Task description: Please print the entries below exactly, from the line with "Click the chevron arrow beside Apps" through the line with "Task: Open the report document icon", including both of those lines and leaving out all others.

··· Information shown

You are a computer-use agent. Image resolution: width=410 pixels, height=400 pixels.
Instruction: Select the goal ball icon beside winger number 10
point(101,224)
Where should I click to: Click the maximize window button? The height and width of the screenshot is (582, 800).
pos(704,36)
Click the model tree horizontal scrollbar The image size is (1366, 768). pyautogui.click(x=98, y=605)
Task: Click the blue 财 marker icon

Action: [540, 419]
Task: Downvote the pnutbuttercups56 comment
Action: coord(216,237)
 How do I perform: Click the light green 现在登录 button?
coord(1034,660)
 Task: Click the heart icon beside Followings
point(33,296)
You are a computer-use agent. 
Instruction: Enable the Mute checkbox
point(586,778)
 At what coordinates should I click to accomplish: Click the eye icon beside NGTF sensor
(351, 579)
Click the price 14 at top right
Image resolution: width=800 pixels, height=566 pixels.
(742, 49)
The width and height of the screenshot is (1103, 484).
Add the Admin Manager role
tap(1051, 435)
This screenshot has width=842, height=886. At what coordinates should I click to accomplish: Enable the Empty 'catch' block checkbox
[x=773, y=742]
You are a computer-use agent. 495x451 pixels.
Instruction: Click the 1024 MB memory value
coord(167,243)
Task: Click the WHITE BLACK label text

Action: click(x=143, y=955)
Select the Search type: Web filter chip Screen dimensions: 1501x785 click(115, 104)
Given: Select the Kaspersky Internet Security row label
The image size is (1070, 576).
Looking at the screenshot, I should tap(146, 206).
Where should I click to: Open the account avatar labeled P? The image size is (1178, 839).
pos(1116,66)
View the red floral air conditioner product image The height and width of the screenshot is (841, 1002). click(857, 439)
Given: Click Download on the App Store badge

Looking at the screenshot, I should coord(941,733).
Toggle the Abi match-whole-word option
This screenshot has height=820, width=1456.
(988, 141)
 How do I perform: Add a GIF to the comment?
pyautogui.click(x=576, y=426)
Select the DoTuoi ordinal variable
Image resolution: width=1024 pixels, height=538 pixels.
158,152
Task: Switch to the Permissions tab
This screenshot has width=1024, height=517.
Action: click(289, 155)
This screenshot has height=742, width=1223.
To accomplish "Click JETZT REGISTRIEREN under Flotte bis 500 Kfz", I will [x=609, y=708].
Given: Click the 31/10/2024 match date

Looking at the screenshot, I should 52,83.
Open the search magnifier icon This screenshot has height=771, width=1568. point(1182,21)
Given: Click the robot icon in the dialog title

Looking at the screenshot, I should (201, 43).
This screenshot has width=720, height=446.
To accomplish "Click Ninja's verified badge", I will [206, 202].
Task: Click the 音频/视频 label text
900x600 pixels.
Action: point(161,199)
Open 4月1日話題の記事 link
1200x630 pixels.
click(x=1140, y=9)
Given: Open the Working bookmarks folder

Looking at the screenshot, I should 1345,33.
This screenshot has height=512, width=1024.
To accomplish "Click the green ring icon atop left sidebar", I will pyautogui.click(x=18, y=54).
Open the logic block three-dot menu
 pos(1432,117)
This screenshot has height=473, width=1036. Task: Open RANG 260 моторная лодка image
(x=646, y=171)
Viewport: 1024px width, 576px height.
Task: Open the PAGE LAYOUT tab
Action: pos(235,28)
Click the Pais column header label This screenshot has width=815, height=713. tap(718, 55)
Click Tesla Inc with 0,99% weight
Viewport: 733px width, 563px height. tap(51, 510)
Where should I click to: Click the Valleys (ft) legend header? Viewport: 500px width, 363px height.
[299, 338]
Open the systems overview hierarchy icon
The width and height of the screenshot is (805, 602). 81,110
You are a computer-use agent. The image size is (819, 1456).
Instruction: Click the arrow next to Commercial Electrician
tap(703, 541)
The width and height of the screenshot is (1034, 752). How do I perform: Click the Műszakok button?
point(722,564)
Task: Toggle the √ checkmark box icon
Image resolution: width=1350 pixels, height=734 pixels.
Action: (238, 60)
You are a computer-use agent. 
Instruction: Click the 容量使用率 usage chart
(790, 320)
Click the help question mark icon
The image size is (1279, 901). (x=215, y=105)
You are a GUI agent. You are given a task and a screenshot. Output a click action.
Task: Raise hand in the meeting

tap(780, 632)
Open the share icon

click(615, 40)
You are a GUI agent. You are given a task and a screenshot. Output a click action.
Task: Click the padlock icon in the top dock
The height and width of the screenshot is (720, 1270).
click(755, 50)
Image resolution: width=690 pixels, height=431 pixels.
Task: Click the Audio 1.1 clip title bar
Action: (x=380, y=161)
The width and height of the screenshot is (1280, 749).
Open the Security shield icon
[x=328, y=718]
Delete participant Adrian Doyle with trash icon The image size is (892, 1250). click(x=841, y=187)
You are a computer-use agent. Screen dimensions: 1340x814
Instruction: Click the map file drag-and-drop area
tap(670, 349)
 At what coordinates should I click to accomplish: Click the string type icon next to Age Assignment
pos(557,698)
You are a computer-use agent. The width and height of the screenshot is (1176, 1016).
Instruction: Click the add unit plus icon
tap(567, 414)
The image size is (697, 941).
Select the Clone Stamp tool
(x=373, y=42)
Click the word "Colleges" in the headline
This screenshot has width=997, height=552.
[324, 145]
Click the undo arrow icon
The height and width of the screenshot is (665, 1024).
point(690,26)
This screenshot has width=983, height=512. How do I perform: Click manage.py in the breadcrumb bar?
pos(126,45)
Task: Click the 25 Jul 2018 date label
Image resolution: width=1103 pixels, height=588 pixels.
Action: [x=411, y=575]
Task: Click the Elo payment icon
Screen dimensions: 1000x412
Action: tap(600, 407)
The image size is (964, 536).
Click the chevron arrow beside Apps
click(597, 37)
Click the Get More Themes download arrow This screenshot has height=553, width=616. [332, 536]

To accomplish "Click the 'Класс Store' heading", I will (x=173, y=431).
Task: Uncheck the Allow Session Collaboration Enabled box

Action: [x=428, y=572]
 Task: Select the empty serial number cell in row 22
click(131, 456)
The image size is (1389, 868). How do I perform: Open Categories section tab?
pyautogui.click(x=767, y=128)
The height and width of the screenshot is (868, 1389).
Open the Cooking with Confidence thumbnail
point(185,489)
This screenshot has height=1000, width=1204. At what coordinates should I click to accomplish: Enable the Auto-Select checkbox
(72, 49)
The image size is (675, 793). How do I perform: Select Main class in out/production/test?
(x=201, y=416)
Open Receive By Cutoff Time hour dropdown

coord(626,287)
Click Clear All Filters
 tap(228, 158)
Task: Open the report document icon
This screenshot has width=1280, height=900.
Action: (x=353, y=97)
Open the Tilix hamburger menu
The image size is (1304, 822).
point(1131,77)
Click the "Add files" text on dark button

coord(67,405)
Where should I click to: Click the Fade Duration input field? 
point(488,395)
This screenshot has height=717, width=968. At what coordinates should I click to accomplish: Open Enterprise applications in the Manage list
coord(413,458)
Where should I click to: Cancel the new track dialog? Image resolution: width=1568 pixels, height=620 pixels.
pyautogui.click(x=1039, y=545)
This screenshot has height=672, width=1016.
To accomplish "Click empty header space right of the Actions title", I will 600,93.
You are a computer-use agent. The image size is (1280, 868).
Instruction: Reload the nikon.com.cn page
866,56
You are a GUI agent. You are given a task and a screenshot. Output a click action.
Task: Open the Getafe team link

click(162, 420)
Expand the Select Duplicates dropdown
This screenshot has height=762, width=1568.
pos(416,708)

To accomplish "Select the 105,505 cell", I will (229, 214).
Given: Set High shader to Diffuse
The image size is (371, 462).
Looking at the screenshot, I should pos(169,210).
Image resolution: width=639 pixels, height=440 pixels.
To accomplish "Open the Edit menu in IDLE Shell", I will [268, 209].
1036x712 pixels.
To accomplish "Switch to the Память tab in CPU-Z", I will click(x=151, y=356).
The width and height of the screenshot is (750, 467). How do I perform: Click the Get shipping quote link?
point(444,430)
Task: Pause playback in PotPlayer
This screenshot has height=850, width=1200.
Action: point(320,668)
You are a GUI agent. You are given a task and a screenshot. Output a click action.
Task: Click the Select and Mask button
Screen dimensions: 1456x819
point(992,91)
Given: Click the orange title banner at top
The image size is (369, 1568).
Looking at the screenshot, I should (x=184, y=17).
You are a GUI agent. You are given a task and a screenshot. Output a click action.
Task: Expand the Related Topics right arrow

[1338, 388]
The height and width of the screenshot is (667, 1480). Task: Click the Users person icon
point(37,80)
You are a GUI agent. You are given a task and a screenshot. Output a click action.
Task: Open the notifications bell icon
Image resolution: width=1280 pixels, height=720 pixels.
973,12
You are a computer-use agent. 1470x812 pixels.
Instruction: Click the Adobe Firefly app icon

······

Response area:
Click the chevron arrow beside Apps
click(597, 37)
Click the Get More Themes download arrow This screenshot has height=553, width=616. [332, 536]

To accomplish "Click the 'Класс Store' heading", I will (x=173, y=431).
Task: Uncheck the Allow Session Collaboration Enabled box

Action: [x=428, y=572]
 Task: Select the empty serial number cell in row 22
click(131, 456)
The image size is (1389, 868). How do I perform: Open Categories section tab?
pyautogui.click(x=767, y=128)
The height and width of the screenshot is (868, 1389).
Open the Cooking with Confidence thumbnail
point(185,489)
This screenshot has height=1000, width=1204. At what coordinates should I click to accomplish: Enable the Auto-Select checkbox
(72, 49)
The image size is (675, 793). How do I perform: Select Main class in out/production/test?
(x=201, y=416)
Open Receive By Cutoff Time hour dropdown

coord(626,287)
Click Clear All Filters
 tap(228, 158)
Task: Open the report document icon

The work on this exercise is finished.